* DIRECTIONS
Extract every line of the records below that contains the word "what", matching case exactly.

══════════

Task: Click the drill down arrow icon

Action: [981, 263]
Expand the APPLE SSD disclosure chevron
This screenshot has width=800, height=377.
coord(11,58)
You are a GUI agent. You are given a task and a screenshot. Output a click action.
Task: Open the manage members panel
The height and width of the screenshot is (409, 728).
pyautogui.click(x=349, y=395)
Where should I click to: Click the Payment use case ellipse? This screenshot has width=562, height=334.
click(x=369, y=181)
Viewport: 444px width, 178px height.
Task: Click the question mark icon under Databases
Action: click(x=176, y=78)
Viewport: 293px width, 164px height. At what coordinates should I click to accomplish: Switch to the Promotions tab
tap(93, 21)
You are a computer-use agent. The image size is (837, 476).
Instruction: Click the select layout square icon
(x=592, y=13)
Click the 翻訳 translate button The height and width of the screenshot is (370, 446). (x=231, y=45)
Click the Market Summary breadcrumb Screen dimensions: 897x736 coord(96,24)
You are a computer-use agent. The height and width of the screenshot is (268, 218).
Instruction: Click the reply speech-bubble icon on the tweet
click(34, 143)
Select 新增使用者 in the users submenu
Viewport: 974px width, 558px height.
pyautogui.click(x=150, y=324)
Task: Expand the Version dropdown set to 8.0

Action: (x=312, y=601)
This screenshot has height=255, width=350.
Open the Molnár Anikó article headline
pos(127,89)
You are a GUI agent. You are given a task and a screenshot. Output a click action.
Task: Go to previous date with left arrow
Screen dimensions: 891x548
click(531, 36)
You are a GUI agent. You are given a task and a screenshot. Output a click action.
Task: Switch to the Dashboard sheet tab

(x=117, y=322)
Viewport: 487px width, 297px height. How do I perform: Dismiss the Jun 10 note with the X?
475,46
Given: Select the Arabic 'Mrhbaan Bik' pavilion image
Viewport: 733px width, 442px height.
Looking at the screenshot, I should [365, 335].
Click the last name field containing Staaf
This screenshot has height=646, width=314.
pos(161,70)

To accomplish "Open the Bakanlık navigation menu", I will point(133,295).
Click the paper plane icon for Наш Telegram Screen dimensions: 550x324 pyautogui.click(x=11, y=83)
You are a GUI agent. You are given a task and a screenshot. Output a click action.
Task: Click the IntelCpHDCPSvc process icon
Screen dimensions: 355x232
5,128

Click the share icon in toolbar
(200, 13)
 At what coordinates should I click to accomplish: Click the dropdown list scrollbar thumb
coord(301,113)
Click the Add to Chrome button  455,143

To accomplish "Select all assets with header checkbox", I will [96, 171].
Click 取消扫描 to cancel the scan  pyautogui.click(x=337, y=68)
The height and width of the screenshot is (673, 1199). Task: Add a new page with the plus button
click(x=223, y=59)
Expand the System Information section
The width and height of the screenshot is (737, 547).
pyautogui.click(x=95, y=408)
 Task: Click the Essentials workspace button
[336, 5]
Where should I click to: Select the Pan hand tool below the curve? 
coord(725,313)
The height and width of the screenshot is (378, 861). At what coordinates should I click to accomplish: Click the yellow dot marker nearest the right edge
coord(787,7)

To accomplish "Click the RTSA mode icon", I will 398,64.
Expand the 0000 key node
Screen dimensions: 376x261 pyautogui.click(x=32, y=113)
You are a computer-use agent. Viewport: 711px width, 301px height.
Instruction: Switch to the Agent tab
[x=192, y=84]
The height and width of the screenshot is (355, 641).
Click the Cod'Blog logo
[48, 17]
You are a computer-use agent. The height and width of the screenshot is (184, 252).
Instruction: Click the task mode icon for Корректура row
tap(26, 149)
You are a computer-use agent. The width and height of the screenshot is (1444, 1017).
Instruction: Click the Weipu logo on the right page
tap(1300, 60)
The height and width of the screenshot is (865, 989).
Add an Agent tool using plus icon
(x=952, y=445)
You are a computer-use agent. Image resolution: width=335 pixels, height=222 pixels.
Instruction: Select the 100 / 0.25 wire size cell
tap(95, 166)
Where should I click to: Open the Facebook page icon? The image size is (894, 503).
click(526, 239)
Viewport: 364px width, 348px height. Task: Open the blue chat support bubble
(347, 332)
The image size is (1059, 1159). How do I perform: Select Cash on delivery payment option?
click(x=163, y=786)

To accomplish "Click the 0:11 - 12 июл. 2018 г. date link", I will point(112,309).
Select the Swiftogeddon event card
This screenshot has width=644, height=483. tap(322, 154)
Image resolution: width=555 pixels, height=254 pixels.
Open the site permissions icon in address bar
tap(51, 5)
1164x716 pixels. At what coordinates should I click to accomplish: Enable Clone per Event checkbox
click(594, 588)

══════════

* RESPONSE TO THIS EXERCISE
Viewport: 293px width, 164px height. At what coordinates should I click to accomplish: Switch to the Promotions tab
 At what coordinates should I click to accomplish: Click the dropdown list scrollbar thumb
The height and width of the screenshot is (378, 861). At what coordinates should I click to accomplish: Click the yellow dot marker nearest the right edge
1164x716 pixels. At what coordinates should I click to accomplish: Enable Clone per Event checkbox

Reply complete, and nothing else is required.